Have you caught that HGTV show “Tiny Houses” yet?
They’re SO cute, and so genius in design, production, and architecture, but…
Is there anything more millennial than a tiny house?
And is there anything more untouchable to a Gen Xer?
Not because we (Gen X) wouldn’t love to pare down. Who wouldn’t? The idea of living as carefree as those tiny house dwellers would make anyone want to sell it all, suck in, and live shoulder-to-kitchen-counter any day of the week (they’re always reading in hammocks – never mind the fact that as I age, hammocks make me as nauseous as a Saturday-night-tequila-shot-on-Sunday-morning but ah! They get to lie down and read!!). It sounds completely magical. But here’s MY question (coming from a Gen X mom-of- four):
Where is all of their stuff?!
No, seriously, where IS it all?!
I know these peeps didn’t get to this stage in their lives without “baggage.” Where are their report cards, trophies (I know they have a zillion seeing as they’re the “trophy generation”), precious Lego sets, Dish It Out masterpieces, posters of Justin Bieber, lip glosses, water bottles (SO! MANY! WATER! BOTTLES!), baseball cards, old soccer jerseys, textbooks they can’t part with, artwork, favorite stuffed animals (times 1000), yearbooks, and school photos?
Where is all of their stuff that they collected as kids?
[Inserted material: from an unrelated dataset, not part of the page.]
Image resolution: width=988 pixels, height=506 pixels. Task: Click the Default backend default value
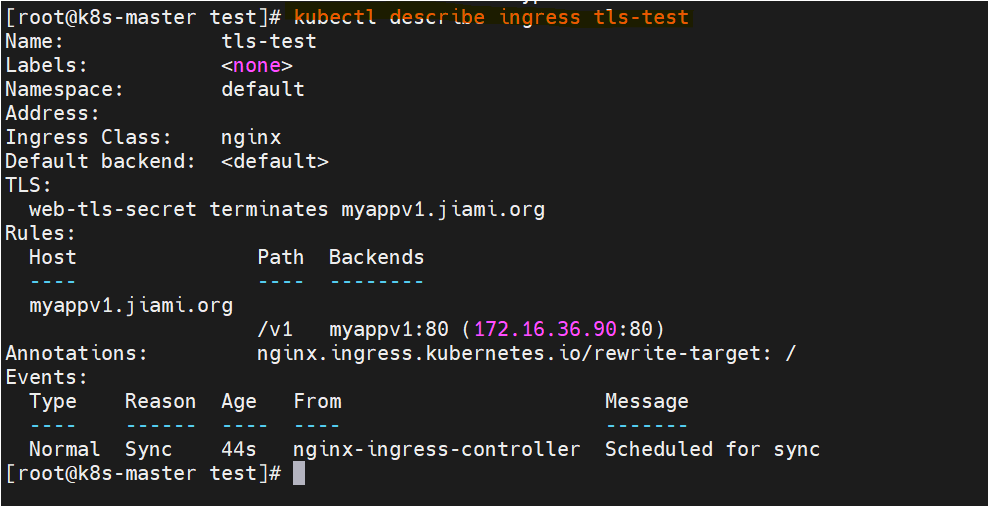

Then it hits me: their parents have it.
Their parents still have their stuff.
These tiny house people didn’t sell or donate it all. Their “memorabilia” is in their parents’ attics, their garages, and their spare bedrooms. It’s still hanging on their walls, collecting dust on bookshelves, and blocking entrances and exits.
And, seeing as I AM so obviously a Gen Xer (just a mere three years from millennial status, but somehow beer gardens and #SundayFunday aren’t the same in a minivan), I have to be completely honest. These tiny houses scare me. No, they terrify me. I watch the show in fear that the Tiny House movement sticks and in 10-15 years, not only will I still have all of my kids’ stuff that I didn’t want in the first place (sorry Dish It Out!), but I’ll never actually get a dinner invite as reciprocation for the millions of meals I made because we won’t both fit in the tiny house (and I know FOR SURE I can’t eat in a hammock).
And here’s the crazy part: Gen X is sandwiched between two ginormous generations. Experts say there are 80 million Baby Boomers and 78 million millennial to our mere 46 million-member Gen X tribe. Our Baby Boomer parents are aging and probably downsizing, so we’re about to inherit A LOT of China sets. Our kids (some of them are actually millennials!) are aging and multiplying, and despite the paperless movement, they’re magnets for “stuff.” We were stuck with oversized plaid shirts and baggy jeans in high school, and now, my poor Gen X sisters and brothers, we are STILL in a literal crap shoot…kinda like those tiny house peeps during tornado season.
I really need a five-year follow up to the “Tiny Houses” show – I have to see what happens when the tiny house millennials start marrying and multiplying (it WILL happen – there are beer gardens and hammocks involved!). Will they build multiple tiny houses? A compound of sorts? Or will they follow the scent trail left by their junk and wind up back home?
I guess whichever way it goes, the junk stops…er, stays….with us, right Gen X?
Support group meet-ups at Container Store sound good to you?